C’est indéniable. La situation du pays est très difficile. Mais, il faut qu’on soit patient. A chacun son tour. Il y a des gens qui ont fait 20 ans à l’étranger mais ils n‘ont même pas de case. Alors qu ‘ils étaient restés au pays, il aurait pu gagner mieux leur vie.
Au Sénégal, la crise sociale est extrêmement aiguë ? Vous ne croyez pas ?
Oui ! C’est vrai. Le sac de riz à 20 000 francs, l’huile, le sucre, l’eau, l’électricité tout est cher maintenant dans ce pays. Et je le vis. Mais, il faut reconnaître que la crise est mondiale. C’est pourquoi j’invite les Sénégalais à éviter le gaspillage, la gabegie alors qu’on peut aider son proche. Il faut qu’on change de mentalité.
En tant que leader d’opinion, pourquoi ne pas chanter tout ça dans vos albums ?
Tout ce qui est thème d’actualité, je suis prêt à le chanter. Il est vrai que tout est cher, mais il faut reconnaître que notre Président travaille.
Pourquoi êtes-vous aussi affirmatif alors que les populations traversent des périodes difficiles, présentement ?
Mais il travaille. Le problème du Président, c’est son entourage ! Ils doivent l’aider plutôt que de se livrer à des querelles stériles. Les Sénégalais ne sont pas dupes. Ils savent discerner la bonne graine de l’ivraie. Si vous ne travaillez pas, ils vous démettent de vos fonctions.
Est-ce que vous ressentez cette crise sociale dans vos spectacles ?
Oh que si ! Je le ressens fortement. La plupart des soirées organisées ici, je ne m’en sors pas. Je le fais surtout pour faire plaisir à mes fans. La piraterie, également, nous porte préjudice. Tu sors ton album après de multiples efforts et tu ne parviens pas à écouler sur le marché 10 000 exemplaires. Les radios le mettent sans payer les droits d’auteur. Mais, comme j’ai l’ai dit tantôt, la crise est mondiale. Par exemple, le cachet que les promoteurs blancs nous payent les deux dernières années à l’occasion des tournées internationales, a été divisé par deux.
Ils me disent : «Pape, la crise est mondiale.» Le tarif des salles de spectacles a augmenté. Et si le promoteur doit louer la salle, faire des réservations d’hôtel, assurer le transport, il ne s’en sort pas. Certains te demandent même de n’amener que la moitié de ton groupe, on va compléter le reste sur place.
A ce rythme, est-ce que vous n’allez pas abandonner le métier ?
Cela dépend. Quelle que soit la conjoncture du moment, les musiciens s’en sortent. Aujourd’hui, ça marche, demain, ça ne marche pas. La vie est ainsi faite.
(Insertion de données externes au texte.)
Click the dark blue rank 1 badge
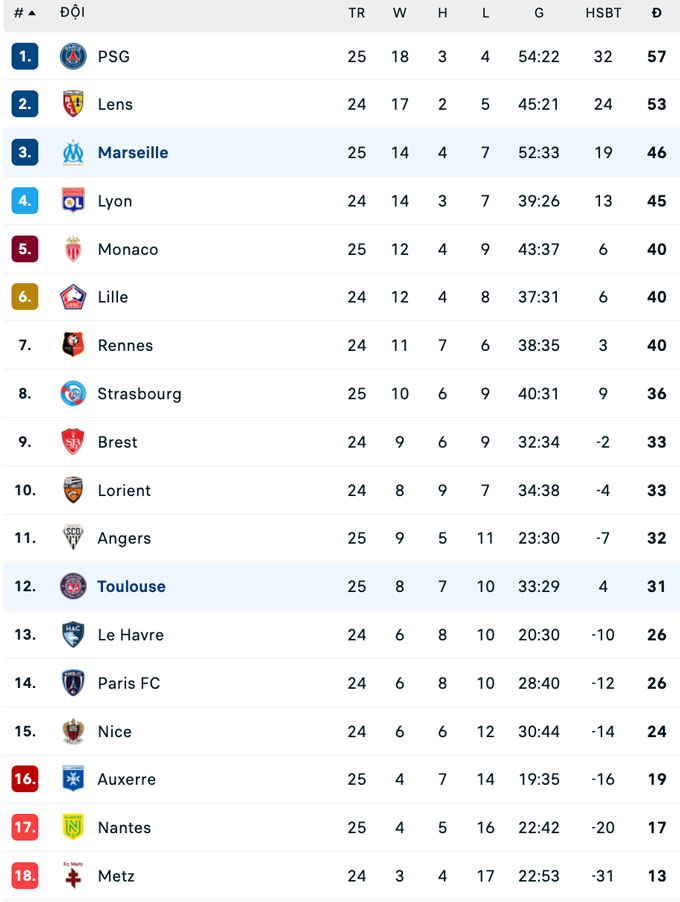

Certains disent que vous imitez trop dans vos chansons, vos clips, vos attitudes Youssou Ndour ?
Je m’en réjouis. Quand on imite, on imite des hommes exemplaires. Si on vous demande, aujourd’hui, qui est le musicien le plus coté ? Qui désignez-vous ? Youssou Ndour. Alors, quand j’imite, j’imite un modèle. Si je suis arrivé aujourd’hui à ce stade, c’est grâce à Youssou Ndour. Il faut que je sois reconnaissant. Deux anges sont au-dessus de ma tête. Youssou Ndour n’assure pas ma dépense quotidienne. Il ne m’a jamais offert un sou. Tout ce que je possède, je l’ai obtenu à la sueur de mon front et grâce à la prière de mes parents.
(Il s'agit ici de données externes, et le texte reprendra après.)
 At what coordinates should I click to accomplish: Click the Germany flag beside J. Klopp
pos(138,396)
Chacun avec son style. Cela est plus original ?
Youssou ne me dit jamais comment je dois chanter. Si je devais remercier quelqu’un, ce serait Lamine Faye. Mais, dans la vie, l’homme a forcément un idole. Et Youssou Ndour est mon idole. Pourquoi, devrais-je prendre comme idole, par exemple, Bob Marley ? Je ne le connais pas, je ne comprends pas ce qu’il dit. C’est vrai que j’imite Youssou Ndour et j’en suis fier. Maintenant, chacun de nous à son style. J’ai mon style qui m’est propre.